Escrever por voz: o teclado cobriu-se de pó

Hoje filmei um vídeo no telemóvel para a minha mulher — para mostrar como tenho a secretária organizada lá em casa. Pus a câmara inclinada, passei o dedo pela tecla F e… juntei no dedo uma camada de pó visível. Na fila dos números há ainda mais. Nas teclas com símbolos ({, }, [, ]) — quase como numa prateleira atrás do armário.
Isto é o ROI físico do Commander Flow.
De onde vem tanto pó
Tenho um teclado mecânico com switches castanhos. Até setembro batia-lhe uma vez por semana — sacudia migalhas, soprava, limpava. Agora? Não me lembro de quando o fiz pela última vez.
A resposta é simples: quase não escrevo. O meu dia é assim:
- 06:30 — café, abro o Telegram, respondo a tudo por voz com o atalho
- 07:00 — Gmail, dito 10 emails seguidos
- 09:00 — call de trabalho, notas por voz no Obsidian entre as falas dos outros
- Ao longo do dia — Slack, Discord, GitHub issues, tudo por voz
- À noite — posts no LinkedIn, também por voz
O que sobrou de escrita real é em três sítios: comandos no terminal, passwords (uma vez por dia, e nem sempre) e atalhos. Tudo o resto é Commander Flow.
«Deixei de reparar que tenho um teclado. É um mau teste para o pó e um bom teste para a ferramenta.»
O que me impressionou mais do que o pó
O silêncio. Trabalho num apartamento arrendado, com paredes finas. Os vizinhos durante anos ouviram o meu mecânico — sobretudo o Enter, em que eu sempre batia com mais força.
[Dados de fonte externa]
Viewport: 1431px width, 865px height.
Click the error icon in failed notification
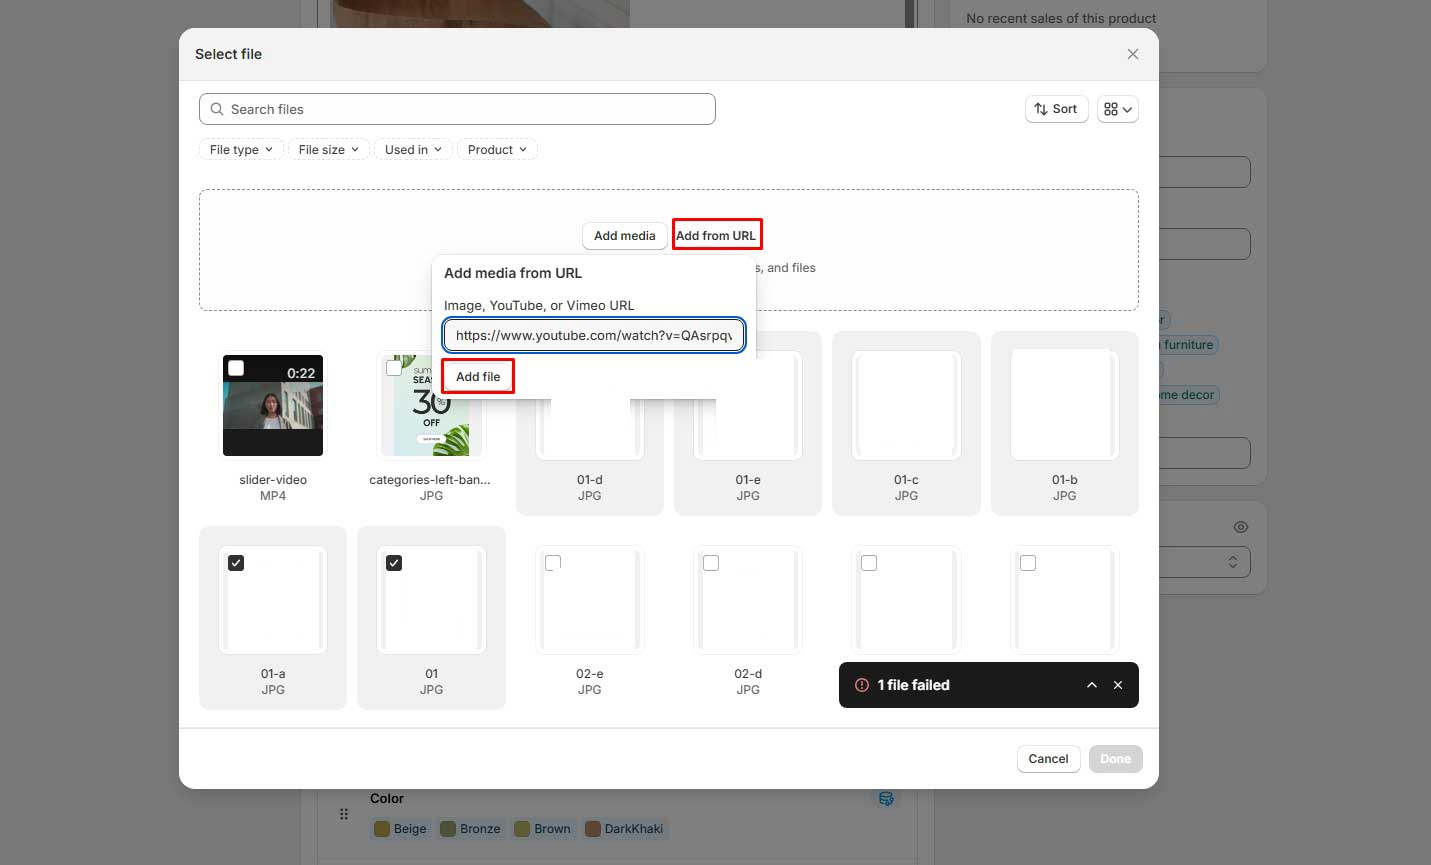861,685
Agora, dos sons em casa só fica a minha voz, baixinho, uns 5 a 10 minutos por hora no total. A vizinha de baixo, ao encontrar-me, disse: «mudou alguma coisa, ficou mesmo silencioso». Não me alonguei a explicar o LLM offline.
Não sou «pessoa de voz», e é aí que está o truque
Antes do Commander Flow nunca tinha usado entrada de voz. A Siri irritava-me. O Google Assistant também. Não tinha o hábito de «falar com o aparelho». Em 2024, se me dissessem que ia passar a voice-input, ria-me.
O que mudou?
Nada vai parar à cloud. Trabalho com documentos confidenciais de clientes. Qualquer ditado em cloud era para mim inviável só pelos NDAs. O Commander Flow corre o Whisper e o LLM localmente — posso ditar o conteúdo de qualquer contrato em paz. Tira-me a maior barreira.
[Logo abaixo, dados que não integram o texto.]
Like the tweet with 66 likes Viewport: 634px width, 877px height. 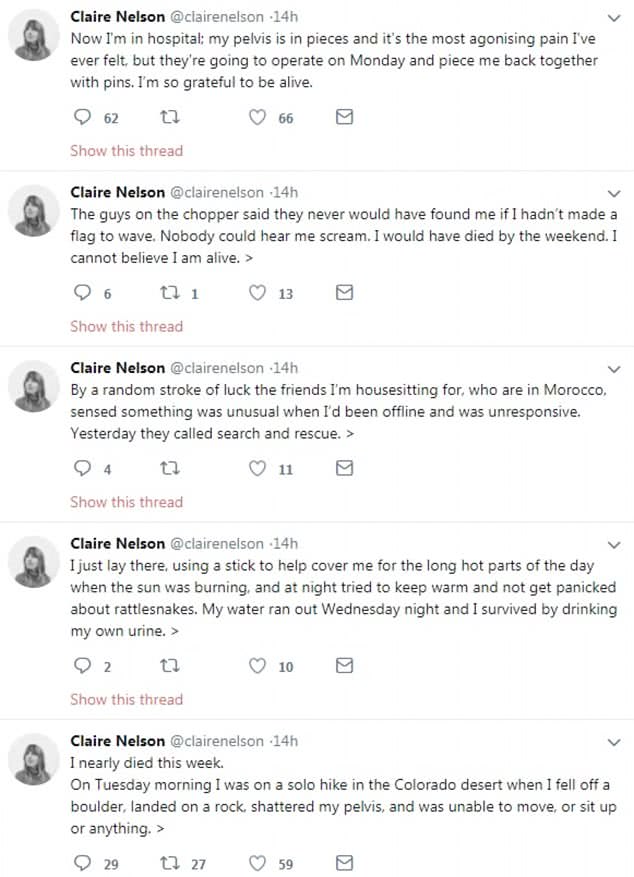[x=257, y=118]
Sem «comandos» — ditado normal. Aqui não é preciso dizer «OK Google, escreve um email». Mantém-se a tecla premida e fala-se como se pensa — exactamente o que se escreveria com os dedos. Sem wake-word, sem o ritual desconfortável de «estou a falar com o assistente».
O que ainda me chateia
Pediram-me para escrever com honestidade, não como promo. Está bem.
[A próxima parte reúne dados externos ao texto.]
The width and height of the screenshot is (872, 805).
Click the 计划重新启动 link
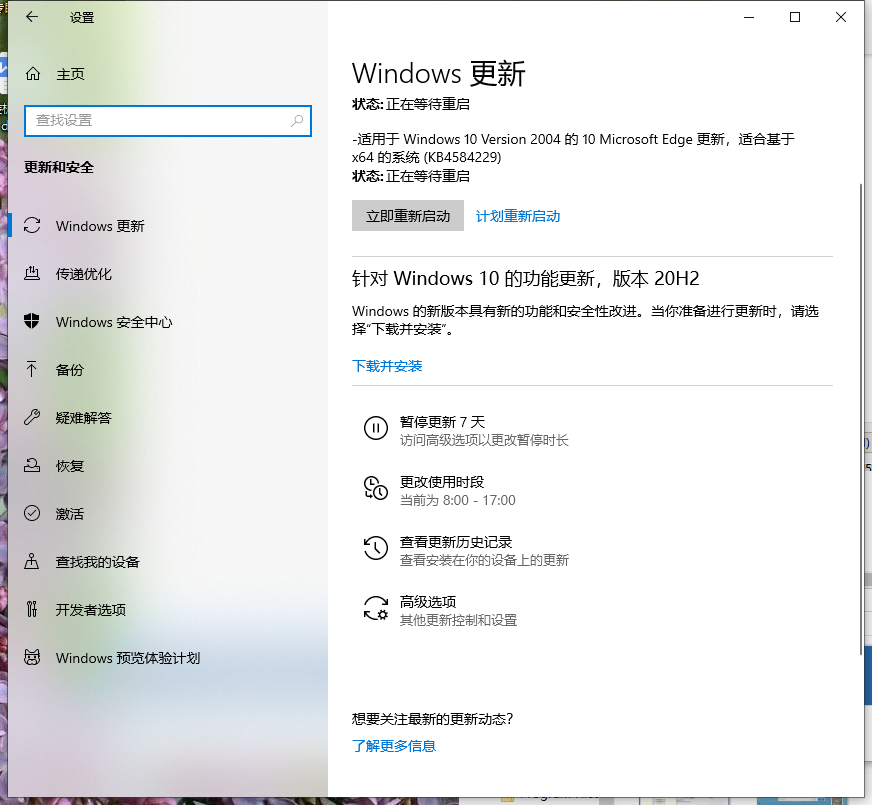[518, 216]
Não consigo ditar nos transportes públicos. Quer dizer, consigo, mas as pessoas olham. É um problema social meu, não do software, mas o facto está aí: num portátil num café dito baixinho contra a gola, e fica estranho. A solução é habituar-me. Em um mês deixei de ter vergonha.
Em chamadas muito altas, o atalho às vezes não apanha o início. Se já estou ao telefone com alguém e em simultâneo dito no Slack — o VAD apanha a voz da outra pessoa. É um cenário raro, mas existe. A equipa está a trabalhar num bind a um dispositivo de entrada concreto.
Efeito secundário com que ninguém contava
Comecei a falar melhor na vida real. Não mais depressa, não mais alto — com mais estrutura. Meses a ditar emails e posts todos os dias treinaram-me a dizer uma ideia em uma frase. A minha mulher brincou há dias que «agora falas como escreves». Foi antes de ela saber que já não escrevo.
O que sobrou do velho teclado
O teclado com pó continua na secretária. Não o tirei, não o substituí, não passei para um pequeno. Faz falta para comandos, passwords, IDE. De ferramenta principal passou apenas a secundária.
Da própria aplicação saíram muitas coisas, mas foi este efeito — o de transformar a ferramenta principal em secundária — o mais inesperado.